Nadie sabía qué contestarle. Cuantas veces decía esta frase, recibía el mismo silencio por respuesta. Parecía que al pronunciarla apagase la luz de la habitación, que se quedaba a oscuras sin que nadie pudiera ver ya absolutamente nada. Y esa vez, tras un silencio prolongado, todos se levantaron y salieron.

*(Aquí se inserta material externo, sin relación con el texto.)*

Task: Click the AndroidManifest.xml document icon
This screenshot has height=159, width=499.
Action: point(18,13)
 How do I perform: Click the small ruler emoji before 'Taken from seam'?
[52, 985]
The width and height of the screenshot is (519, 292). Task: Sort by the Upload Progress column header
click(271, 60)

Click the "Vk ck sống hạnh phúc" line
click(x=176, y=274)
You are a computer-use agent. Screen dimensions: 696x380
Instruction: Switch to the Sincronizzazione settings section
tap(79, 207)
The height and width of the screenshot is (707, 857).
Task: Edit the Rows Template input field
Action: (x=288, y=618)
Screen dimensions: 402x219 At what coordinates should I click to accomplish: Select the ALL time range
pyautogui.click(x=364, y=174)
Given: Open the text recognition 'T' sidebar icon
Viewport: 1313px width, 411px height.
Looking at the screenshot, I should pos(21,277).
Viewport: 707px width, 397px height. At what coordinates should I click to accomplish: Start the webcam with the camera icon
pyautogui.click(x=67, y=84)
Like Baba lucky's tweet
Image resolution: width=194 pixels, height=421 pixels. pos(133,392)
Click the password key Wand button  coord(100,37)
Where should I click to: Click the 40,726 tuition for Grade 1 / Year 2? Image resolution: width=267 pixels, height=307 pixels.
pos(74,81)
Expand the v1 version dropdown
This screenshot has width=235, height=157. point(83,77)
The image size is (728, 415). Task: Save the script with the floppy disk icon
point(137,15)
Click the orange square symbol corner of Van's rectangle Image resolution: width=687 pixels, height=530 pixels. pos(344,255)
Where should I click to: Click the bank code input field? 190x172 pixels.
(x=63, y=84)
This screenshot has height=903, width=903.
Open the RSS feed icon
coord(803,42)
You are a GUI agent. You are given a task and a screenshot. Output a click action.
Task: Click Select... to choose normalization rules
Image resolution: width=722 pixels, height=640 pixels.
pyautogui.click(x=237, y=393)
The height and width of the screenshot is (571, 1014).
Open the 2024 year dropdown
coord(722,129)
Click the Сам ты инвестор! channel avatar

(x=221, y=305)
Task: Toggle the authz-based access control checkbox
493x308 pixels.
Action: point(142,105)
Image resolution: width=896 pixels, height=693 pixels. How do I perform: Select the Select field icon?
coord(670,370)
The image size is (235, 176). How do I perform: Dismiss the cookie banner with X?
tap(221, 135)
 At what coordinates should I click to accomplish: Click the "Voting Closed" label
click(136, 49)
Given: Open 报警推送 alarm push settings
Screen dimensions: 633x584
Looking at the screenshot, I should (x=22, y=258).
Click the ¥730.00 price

Pero Mendel cerró la puerta tras ellos, mandó a la cama a Deborah, encendió una vela y comenzó a entonar los salmos uno a uno. Solía cantarlos cuando daba las gracias al cielo o cuando le tenía miedo. Los movimientos oscilantes de su cuerpo eran siempre los mismos, y únicamente su tono de voz permitía adivinar si Mendel, el Justo, estaba agradecido o temeroso.

Aquella noche el miedo lo sacudía como el viento a un árbol viejo. La inquietud le prestó su voz y se puso a cantar los salmos en un tono extraño. Terminó, cerró el libro, se lo llevó a los labios, lo besó y apagó la vela. Pero no logró calmarse. Seguía diciéndose a sí mismo: «He hecho demasiado poco, demasiado poco». A ratos temía que su único medio de persuasión, el canto de los salmos, no fuera suficiente para apaciguar la violenta tempestad en la que Jonás y Menuchim perecerían. «Los cañones retumban —pensaba—, las llamas son poderosas y mis hijos se quemarán. ¡La culpa es mía, sólo mía! Y yo sigo cantando salmos. ¡Eso no basta, no basta!».